→ **Extract**
_ _ _

By Theodore Fischer, Sidewalk

College Park Airport, which was founded in 1909 and proudly proclaims itself "the oldest continuously operating airport in the world," recently became the home of the newest museum in the Washington area. Supplanting the old College Park Airport Museum – a staid and minimalist display of memorabilia housed in the airport's no-frills operations building – is the bright and sunny, family-friendly and lavishly hands-on College Park Aviation Museum.

Located three blocks from a Metro station and half a mile from the University of Maryland's College Park campus, the new museum is a major step up from its predecessor in both its sheer size (27,000 square feet on two levels) and its dramatic design – a wall of floor-to-ceiling windows overlooking the runway and a curved roof that resembles the wing of an early Wright brothers' airplane. Exhibits have calculated appeal for two target constituencies: dyed-in-the-wool aviation buffs and children who are no more fascinated by aviation than by 50 other subjects.

For buffs, the museum displays five vintage planes (left) on the floor or dangling overhead: a 1918 Curtiss JN-4 "Jenny," workhorse of the early airmail; a gangling 1924 Berliner helicopter, essentially a biplane with a helicopter prop on each wing; a spiffy red 1932 Monocoup 100 that was an air-show performer; a bright yellow 1936 Taylor J-2 Cub used for flight instruction; and a spin-, stall- and slip-proof Ercoupe 46 that "anyone could fly." Nearby video clips show some of the planes in action.

But the museum also has plenty to offer little aces of various altitudes. Older kids can admire an animatronic Wilbur Wright who comes to life when visitors enter a mock-up of his hangar. (The Wright brothers began training pilots at College Park in 1909.) A device called "Be an Airmail Pilot" lets kids use a joystick to control the ailerons, elevators and rudders of a model biplane aloft in a wind tunnel. They can also pilot – and usually crash – a computerized jet. Kids can also try to spin a wooden propeller (below) from one of the Wrights' early planes and wield magnets to observe the effects of airflow on an airplane wing.

_ _ _

→ **Supplied material**
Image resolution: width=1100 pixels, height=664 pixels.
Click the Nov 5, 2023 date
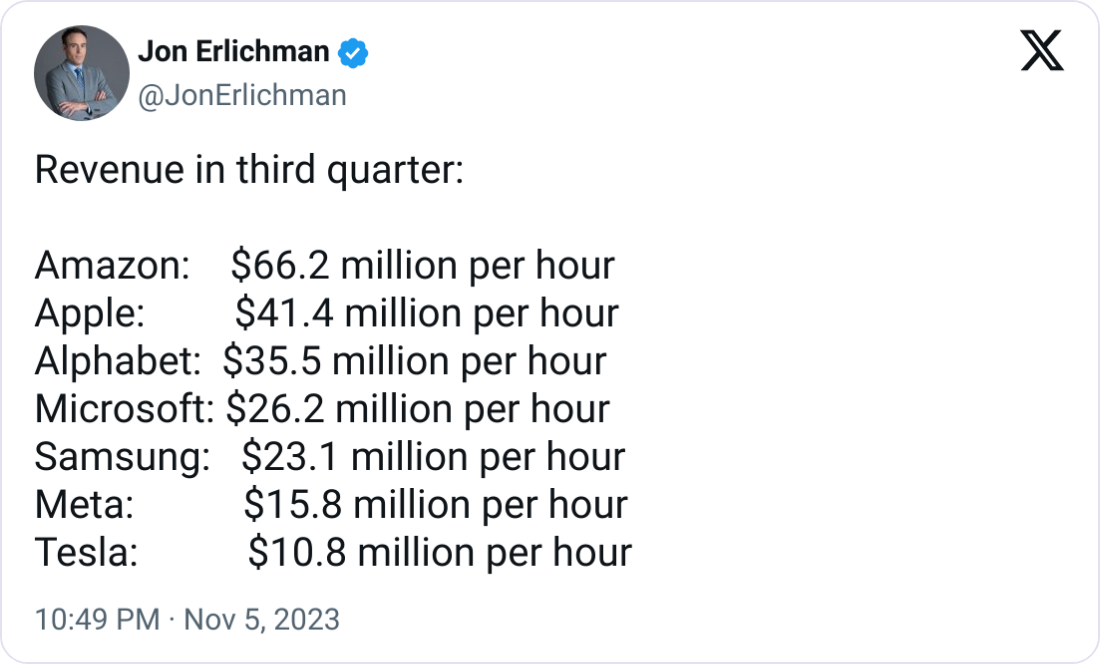261,620
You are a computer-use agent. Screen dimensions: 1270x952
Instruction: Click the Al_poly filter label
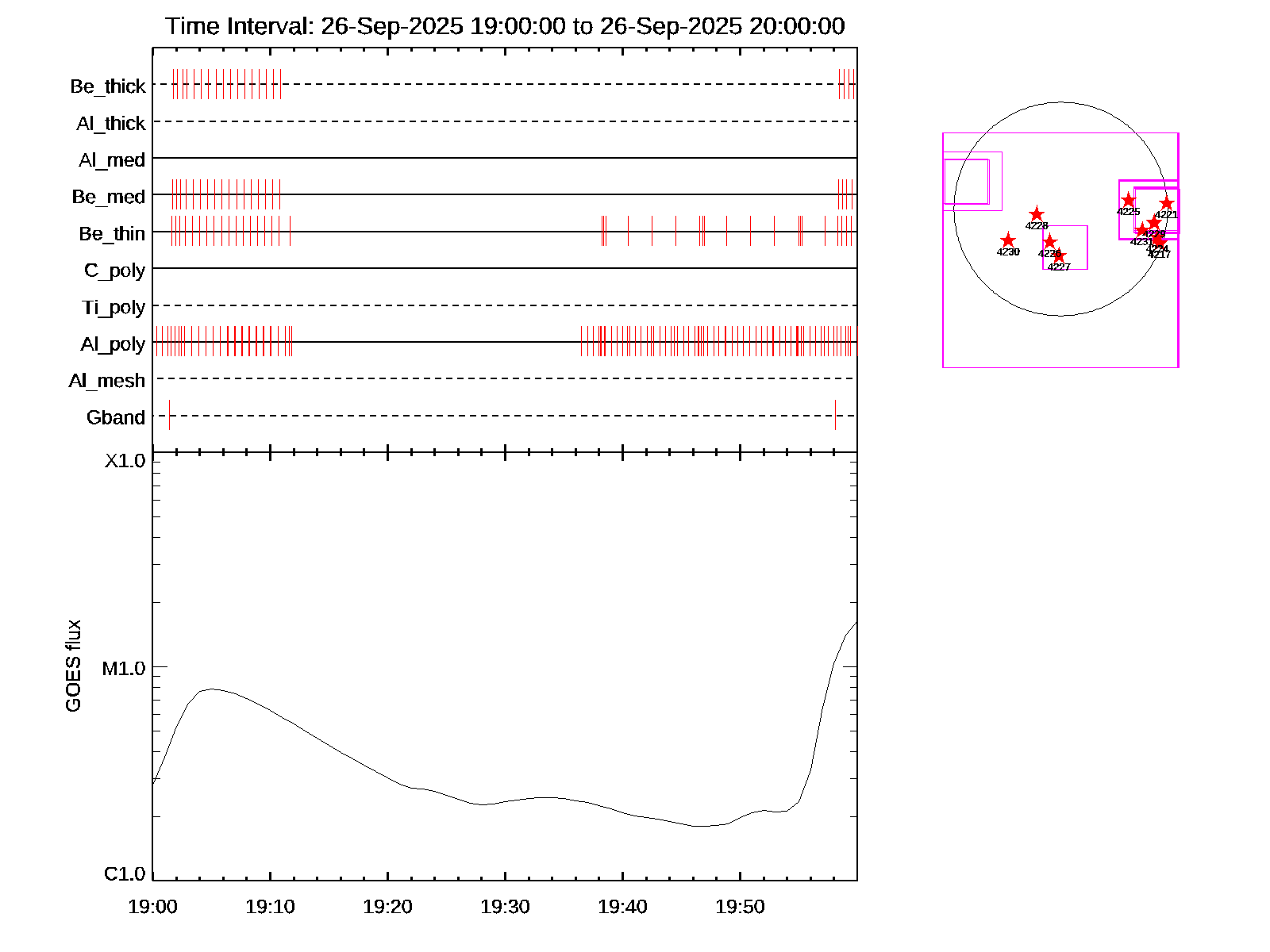coord(113,344)
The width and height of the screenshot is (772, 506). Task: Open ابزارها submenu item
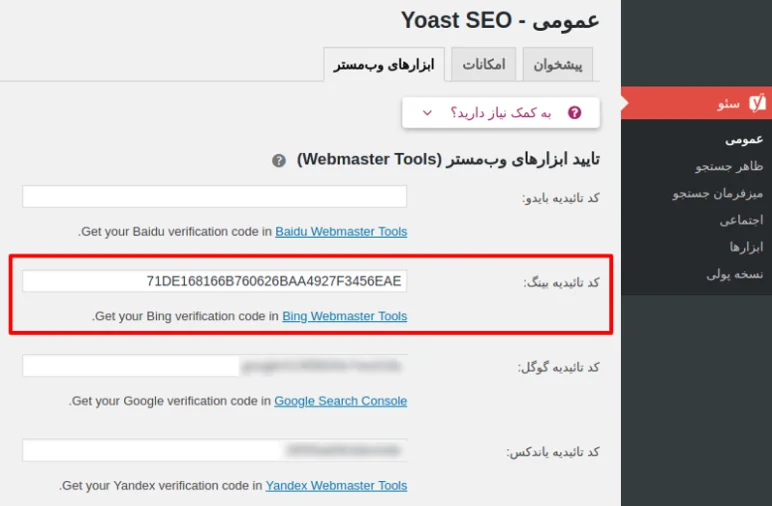(x=746, y=246)
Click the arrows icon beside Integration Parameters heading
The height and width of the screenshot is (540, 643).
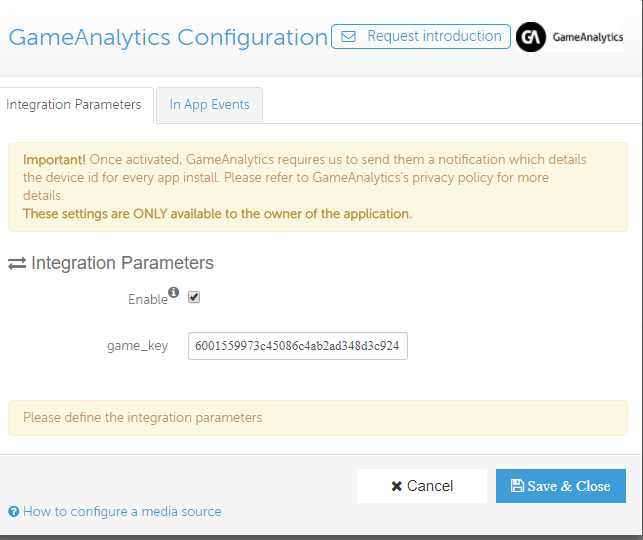click(17, 263)
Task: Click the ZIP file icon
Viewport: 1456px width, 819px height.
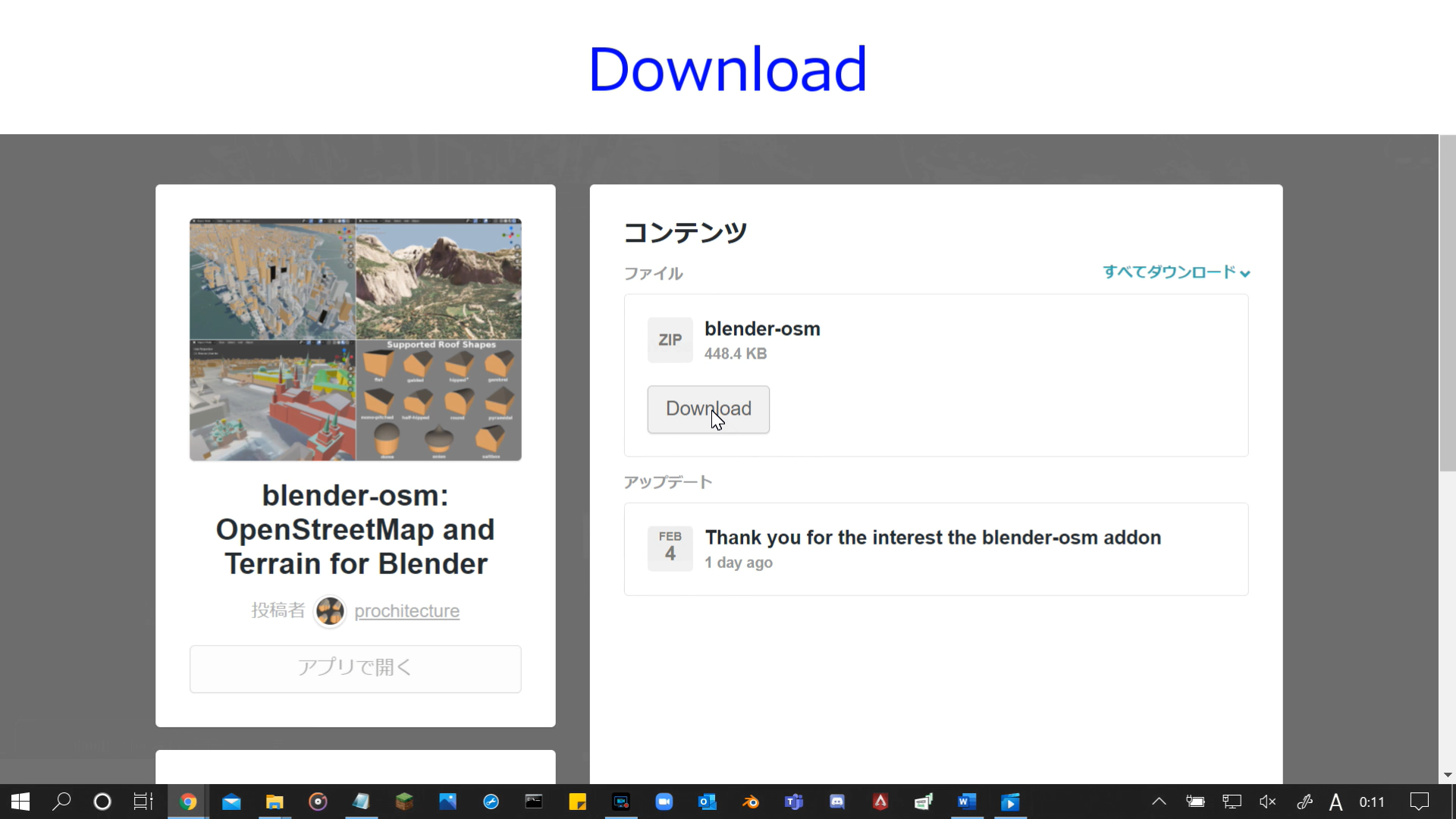Action: click(x=670, y=340)
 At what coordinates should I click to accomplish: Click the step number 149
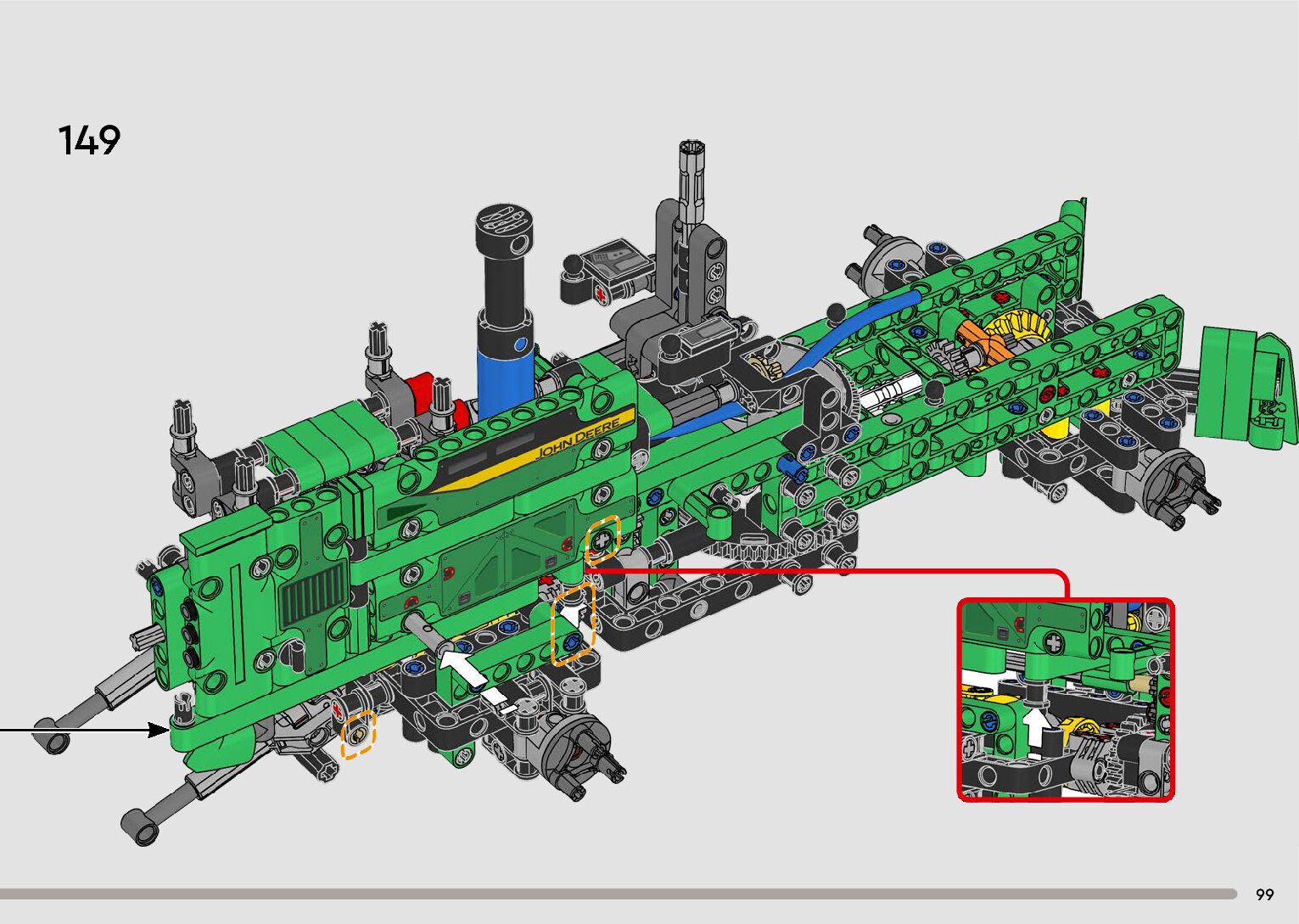click(89, 140)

_ _ _

→ **Requests**
A - How large is the new museum, according to the museum article?
B - Based on the museum article, answer yes or no to each statement and quote the words that decide it: (i) College Park Airport was founded in 1909. (ii) The museum displays seven vintage planes. (iii) The Berliner helicopter on display dates from 1932.
C - Extend the museum article beyond its final sentence, the one about using magnets to see how airflow affects an airplane wing.
The rows are not needed for what follows.

→ **Answer set**
A - It covers 27,000 square feet on two levels.

B -
(i) Yes: "which was founded in 1909"
(ii) No: "the museum displays five vintage planes"
(iii) No: "a gangling 1924 Berliner helicopter"

C -
The smallest fliers can assemble puzzles, don pilot outfits and color and take home airplane necklaces and "wingdings" (plastic-foam models). Toddlers can wheel biplane scooters inside the museum and taxi slightly larger toy planes around an outdoor track. Adults should come prepared to take advantage of a photo opportunity: decking out the kids in classic fliers' regalia – white silk scarves, leather helmets – and putting them behind a backdrop of a World War I-era biplane.

The Prop Shop in the lobby is stocked with books on aviation, model planes of plastic foam and balsa wood, and other identified flying objects such as kites and yo-yos. For extra flight time, preschoolers can join the Thursday-morning Peter Pan Club, and older kids can attend Saturday-morning model-making workshops (call for a schedule).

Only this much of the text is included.